Neither of them testified in the case, but the former head of the KZN anti-corruption task team, Colonel Clarence Jones, was called to give evidence on behalf of the defence. He denied that he and a colleague had been responsible for trying to intimidate one key witness, Mlungisi Sithebe, like Sithebe said he did.

Jones said he didn’t know Soni and had no motive to act on his behalf.

Throughout, the stop-start trial was peppered by allegations of witness tampering.

At one stage, Sugen Naidoo alleged he and his family were afraid for their lives and the court ordered the police to give them protection.

Two policemen who were due to testify for the prosecution about the alleged paintball attack on the doctor, retracted their statements and did not give evidence after Soni’s lawyer claimed that they had been unduly influenced by the investigators in the case to make their original statements.

Another potential prosecution witness and policeman, Daryl Gounder, was arrested in a controversial “sting” operation after Soni accused him of trying to extort a bribe from him.

Gounder had been due to testify in relation to one of the alleged false sexual assault charges opened against the doctor, and claimed he was “set up” by Soni.

During the trial Sithebe died of natural causes but not before he had testified in the case — twice.

Sithebe said that just a couple of months before the doctor was murdered, he was approached by Soni to kill him. He refused and warned the doctor.

Soni was arrested and charged with Sewram’s murder in August 2013. He was soon released on R100 000 bail and has remained on bail throughout his trial.

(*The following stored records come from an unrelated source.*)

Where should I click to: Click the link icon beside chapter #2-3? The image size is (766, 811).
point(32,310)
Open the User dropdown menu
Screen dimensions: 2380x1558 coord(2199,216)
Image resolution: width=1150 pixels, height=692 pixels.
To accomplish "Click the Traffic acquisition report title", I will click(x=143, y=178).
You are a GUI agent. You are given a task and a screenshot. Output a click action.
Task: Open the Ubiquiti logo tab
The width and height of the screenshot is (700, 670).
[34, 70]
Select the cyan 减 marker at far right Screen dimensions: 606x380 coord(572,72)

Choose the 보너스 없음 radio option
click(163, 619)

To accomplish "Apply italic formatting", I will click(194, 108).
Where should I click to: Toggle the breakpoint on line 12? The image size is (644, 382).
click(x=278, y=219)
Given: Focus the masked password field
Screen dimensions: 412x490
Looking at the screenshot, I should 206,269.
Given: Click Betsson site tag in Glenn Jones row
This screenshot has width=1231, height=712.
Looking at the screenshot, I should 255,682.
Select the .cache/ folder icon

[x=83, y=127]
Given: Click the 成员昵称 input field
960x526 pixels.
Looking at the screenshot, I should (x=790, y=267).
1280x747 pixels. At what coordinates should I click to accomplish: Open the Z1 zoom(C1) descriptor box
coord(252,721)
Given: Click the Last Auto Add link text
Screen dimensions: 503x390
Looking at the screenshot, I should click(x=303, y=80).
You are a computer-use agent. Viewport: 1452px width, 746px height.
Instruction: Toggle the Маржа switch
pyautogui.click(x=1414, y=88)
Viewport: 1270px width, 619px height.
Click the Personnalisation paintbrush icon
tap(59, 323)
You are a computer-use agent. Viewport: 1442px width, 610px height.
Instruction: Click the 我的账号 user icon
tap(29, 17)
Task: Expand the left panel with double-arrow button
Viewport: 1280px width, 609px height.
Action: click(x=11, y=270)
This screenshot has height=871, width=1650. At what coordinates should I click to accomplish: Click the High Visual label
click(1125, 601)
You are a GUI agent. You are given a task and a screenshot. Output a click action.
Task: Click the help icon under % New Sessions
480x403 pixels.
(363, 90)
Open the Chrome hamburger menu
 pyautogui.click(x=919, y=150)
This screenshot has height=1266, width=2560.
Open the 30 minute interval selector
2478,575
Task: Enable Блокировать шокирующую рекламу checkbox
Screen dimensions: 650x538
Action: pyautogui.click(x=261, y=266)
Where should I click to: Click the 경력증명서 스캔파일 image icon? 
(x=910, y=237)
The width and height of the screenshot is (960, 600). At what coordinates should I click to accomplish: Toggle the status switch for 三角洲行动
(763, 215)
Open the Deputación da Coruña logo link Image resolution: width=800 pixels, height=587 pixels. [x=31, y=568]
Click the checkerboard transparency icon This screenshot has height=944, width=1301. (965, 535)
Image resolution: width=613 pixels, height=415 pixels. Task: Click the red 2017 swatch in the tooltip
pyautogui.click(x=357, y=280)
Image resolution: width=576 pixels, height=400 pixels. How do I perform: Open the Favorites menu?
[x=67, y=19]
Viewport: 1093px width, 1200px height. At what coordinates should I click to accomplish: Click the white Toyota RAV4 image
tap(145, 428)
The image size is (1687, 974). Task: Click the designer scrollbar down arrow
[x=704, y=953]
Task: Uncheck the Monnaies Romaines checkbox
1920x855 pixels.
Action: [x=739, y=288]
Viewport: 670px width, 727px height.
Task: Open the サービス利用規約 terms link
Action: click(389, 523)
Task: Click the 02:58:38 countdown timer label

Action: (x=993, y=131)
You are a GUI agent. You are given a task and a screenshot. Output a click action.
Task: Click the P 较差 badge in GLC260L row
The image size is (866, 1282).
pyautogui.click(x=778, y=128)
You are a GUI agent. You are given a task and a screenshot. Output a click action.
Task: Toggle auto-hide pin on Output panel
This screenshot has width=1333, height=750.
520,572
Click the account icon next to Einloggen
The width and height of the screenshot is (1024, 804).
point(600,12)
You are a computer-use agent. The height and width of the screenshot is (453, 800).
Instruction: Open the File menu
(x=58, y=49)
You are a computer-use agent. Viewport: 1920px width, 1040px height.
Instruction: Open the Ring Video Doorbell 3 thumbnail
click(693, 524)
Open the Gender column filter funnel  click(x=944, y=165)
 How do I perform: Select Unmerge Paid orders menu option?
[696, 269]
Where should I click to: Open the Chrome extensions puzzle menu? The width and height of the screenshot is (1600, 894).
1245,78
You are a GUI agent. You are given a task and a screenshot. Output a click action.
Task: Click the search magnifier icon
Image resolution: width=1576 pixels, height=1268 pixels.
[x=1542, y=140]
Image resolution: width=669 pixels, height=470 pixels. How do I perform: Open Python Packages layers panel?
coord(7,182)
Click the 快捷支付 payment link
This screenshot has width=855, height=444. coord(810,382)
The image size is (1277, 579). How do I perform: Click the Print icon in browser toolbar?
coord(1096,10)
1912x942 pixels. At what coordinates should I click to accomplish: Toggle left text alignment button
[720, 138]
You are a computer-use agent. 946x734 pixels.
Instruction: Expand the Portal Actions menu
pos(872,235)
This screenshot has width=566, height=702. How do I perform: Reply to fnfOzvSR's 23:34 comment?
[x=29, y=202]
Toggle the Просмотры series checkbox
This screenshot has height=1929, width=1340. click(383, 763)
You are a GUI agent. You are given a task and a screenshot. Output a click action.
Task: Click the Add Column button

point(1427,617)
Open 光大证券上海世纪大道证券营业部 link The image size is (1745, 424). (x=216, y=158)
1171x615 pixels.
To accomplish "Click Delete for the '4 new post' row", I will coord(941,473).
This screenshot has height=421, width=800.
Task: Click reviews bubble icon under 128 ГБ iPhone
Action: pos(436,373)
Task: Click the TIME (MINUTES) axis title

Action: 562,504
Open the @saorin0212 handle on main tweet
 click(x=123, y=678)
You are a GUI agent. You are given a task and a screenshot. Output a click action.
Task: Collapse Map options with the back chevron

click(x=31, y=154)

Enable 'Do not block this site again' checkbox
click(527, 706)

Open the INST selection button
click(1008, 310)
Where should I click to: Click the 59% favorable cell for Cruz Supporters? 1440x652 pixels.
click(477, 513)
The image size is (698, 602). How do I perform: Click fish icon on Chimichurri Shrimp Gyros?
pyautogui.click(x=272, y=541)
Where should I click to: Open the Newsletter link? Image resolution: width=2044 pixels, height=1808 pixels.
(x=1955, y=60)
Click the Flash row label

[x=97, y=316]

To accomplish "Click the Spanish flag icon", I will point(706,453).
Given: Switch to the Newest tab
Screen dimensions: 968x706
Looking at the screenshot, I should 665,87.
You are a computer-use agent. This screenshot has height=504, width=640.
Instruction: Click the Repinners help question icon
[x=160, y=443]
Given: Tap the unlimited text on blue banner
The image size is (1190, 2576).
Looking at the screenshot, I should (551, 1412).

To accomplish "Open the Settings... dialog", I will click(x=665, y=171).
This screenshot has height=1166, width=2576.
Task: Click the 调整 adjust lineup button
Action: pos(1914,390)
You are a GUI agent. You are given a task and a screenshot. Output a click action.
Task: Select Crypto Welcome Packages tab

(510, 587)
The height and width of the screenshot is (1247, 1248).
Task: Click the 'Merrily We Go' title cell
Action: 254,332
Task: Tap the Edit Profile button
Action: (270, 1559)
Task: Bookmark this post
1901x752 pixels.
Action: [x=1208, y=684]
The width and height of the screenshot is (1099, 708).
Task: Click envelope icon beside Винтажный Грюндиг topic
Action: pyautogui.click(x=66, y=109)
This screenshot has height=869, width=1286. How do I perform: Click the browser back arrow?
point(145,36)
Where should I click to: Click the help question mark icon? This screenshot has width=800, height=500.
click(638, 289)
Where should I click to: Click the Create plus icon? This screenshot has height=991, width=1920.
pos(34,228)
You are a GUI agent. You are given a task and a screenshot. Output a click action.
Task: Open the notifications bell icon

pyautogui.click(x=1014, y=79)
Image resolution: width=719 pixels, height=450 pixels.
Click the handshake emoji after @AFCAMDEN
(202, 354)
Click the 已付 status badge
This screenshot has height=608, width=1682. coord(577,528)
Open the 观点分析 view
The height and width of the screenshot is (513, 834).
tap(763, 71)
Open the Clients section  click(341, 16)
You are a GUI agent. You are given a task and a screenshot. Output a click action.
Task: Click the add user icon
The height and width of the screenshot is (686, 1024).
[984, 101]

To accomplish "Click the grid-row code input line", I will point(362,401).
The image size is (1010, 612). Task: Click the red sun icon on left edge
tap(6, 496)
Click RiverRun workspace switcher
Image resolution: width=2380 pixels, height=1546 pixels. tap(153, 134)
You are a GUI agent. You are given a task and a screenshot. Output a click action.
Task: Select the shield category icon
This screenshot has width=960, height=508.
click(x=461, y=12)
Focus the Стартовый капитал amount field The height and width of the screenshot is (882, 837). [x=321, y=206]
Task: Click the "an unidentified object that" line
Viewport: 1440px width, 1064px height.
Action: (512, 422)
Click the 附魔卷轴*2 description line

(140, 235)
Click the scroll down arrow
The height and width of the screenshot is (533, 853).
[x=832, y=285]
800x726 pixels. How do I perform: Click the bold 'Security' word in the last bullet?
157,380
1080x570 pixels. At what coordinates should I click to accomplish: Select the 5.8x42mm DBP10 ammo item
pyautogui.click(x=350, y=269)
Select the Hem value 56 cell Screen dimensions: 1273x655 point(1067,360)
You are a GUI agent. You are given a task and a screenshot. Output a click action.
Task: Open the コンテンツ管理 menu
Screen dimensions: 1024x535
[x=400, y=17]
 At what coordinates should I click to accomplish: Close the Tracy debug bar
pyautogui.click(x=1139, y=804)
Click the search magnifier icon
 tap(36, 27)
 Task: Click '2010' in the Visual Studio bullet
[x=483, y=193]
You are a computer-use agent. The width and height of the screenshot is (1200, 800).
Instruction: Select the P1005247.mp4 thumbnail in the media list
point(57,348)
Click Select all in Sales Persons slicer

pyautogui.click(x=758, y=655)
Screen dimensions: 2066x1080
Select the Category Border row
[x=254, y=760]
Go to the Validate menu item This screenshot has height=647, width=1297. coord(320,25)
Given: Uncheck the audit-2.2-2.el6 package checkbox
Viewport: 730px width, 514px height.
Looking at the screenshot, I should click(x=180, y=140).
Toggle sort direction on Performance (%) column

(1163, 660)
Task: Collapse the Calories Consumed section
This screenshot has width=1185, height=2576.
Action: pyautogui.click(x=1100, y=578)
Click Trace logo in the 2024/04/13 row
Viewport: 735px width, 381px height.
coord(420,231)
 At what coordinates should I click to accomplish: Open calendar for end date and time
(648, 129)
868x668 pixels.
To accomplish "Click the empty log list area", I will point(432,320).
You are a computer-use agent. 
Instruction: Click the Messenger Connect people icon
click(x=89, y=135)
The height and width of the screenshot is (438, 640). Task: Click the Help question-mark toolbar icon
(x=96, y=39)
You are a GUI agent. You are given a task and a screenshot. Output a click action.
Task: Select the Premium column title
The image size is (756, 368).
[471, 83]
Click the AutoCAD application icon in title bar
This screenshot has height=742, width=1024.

Already convicted of the doctor’s murder by late 2015 — before Soni’s trial started — were a former city policeman, Brian Treasurer (who died in jail while serving a life sentence), the self-confessed gunman who pulled the trigger that killed the doctor, Sabelo Dlamini (currently serving 25 years in prison) and a “go-between”, Mfaniseni Nxumalo, who was also jailed for life.

The evidence of the shooter, Sabelo Dlamini, revealed he was paid R12 000, but it was never established how Treasurer and Nxumalo benefited. Dlamini did not know the identity of the paymaster.

However, he told the court that while Treasurer drove him away from the murder scene, Treasurer made a call telling someone the “job is done”.

Only Dlamini gave state evidence against Soni at his trial, with Treasurer and Nxumalo keeping mum throughout.

Soni — who was represented by two different legal teams during the trial, having fired his first attorney — has continued to strongly deny that he was behind the plot to murder the doctor.

He said he had no motive because they had made up their differences several months before Sewram was killed.